Rebusqué en mi vieja bolsa la única cartera lo suficientemente buena que me quedaba. Realmente aquí es cuando me recuerdo el nivel decadente en el que me encuentro de nuevo, mis años más brillantes desaparecieron hace mucho tiempo.

Le ofrecí aquella fotografía sorprendentemente bien conservada que llevaba siempre conmigo. Él sonrió con asombro y la tomó con delicadeza, como si temiera romperla cual pétalo de flor recién arrancado de su dueña.

No dijo nada, sólo la observó en silencio.

Aquel día me quité el gorro frente al profesor con mucho entusiasmo, mi cabello había crecido tanto que sentí el orgullo secreto de tocarlo y enredarlo con mis dedos dulcemente mientras imaginaba lo mucho que me apetecería dejarlo crecer aún más. Sería tan largo y tan brillante, tan espléndido.

Me estremecía de sólo pensarlo.

No tardamos demasiado, una intensa luz blanca resplandeció y el momento ya había pasado, pero la magia seguía ahí aun cuando él nos entregaba a todos con gran afecto aquellos pedacitos que nos acompañarían toda nuestra vida.

Una simple y vieja fotografía, es todo lo que es, pero para mí es el comienzo de aquel enorme desarrollo magnificente que me esperaba en aquel mundo absurdamente aterrador y cruel.

"Eso explica por qué todavía conservas aquel peluquín mal hecho y desgastado que no combina nada con tu cara. El natural siempre resulta irreemplazable."

Allí, en aquel sucio cuarto, sin electricidad ni comida alguna que buscar, estábamos él y yo, bajo una opaca luz de vela de aquellas que ya nadie hace y que dura tanto como de pequeño puede uno imaginar.

Éramos sólo él, quien nunca se marchaba, y yo, quien nunca le buscaba, un inútil cartero blanco jubilado y una deprimente prostituta negra retirada, pero éramos felices.

"Me...sorprende un poco."

Dijo minutos después.

¿El qué?

Pregunté.

"Es como si nada hubiera cambiado, esta pequeña persona en esta fotografía se ve como la misma que veo yo ahora mismo".

Me devolvió la fotografía y recostó su cabeza sobre mi hombro.

Me reí con desgana y negué con la cabeza.

"Y sin embargo pasó demasiado".

Pero por supuesto.
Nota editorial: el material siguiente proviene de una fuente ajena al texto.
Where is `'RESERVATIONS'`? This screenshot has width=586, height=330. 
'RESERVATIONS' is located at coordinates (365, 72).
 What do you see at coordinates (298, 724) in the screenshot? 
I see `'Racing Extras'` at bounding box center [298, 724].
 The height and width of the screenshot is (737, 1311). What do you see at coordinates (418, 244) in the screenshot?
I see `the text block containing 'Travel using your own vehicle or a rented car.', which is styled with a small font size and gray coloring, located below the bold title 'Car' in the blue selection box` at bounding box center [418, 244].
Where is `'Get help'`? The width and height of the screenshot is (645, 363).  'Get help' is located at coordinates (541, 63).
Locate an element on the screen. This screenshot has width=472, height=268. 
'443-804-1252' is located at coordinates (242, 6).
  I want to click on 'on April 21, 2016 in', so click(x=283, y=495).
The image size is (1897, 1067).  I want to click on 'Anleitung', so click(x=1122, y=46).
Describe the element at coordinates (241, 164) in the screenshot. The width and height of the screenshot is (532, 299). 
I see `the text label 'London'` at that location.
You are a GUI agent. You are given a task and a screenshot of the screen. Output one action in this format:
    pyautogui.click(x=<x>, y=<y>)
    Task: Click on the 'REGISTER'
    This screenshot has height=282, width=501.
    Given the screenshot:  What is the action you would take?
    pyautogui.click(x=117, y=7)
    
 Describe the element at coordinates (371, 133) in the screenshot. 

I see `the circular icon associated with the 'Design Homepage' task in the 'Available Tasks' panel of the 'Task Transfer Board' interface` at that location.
Confirmé.

Mis ojos pronto se cerrarían, eso lo sabía, ya no era aquella chica que podía pasar horas despierta mientras el anochecer consumía toda la energía que podía dentro de mí tener.

Ahora era sólo una vieja y brillante decrépita que se negaba a morir todavía.

"¿Cuál era su nombre?" Pregunto justo antes de que mi conciencia se desvaneciera.

¿Quién?

Creo haberle preguntado dos veces.

"La personita".

La fotografía.

Me recosté con dificultad y sonreí antes de dejarme llevar por la oscuridad.

Emiliano, Antony Emiliano, fue el nombre que dieron mis padres a mi yo pasado.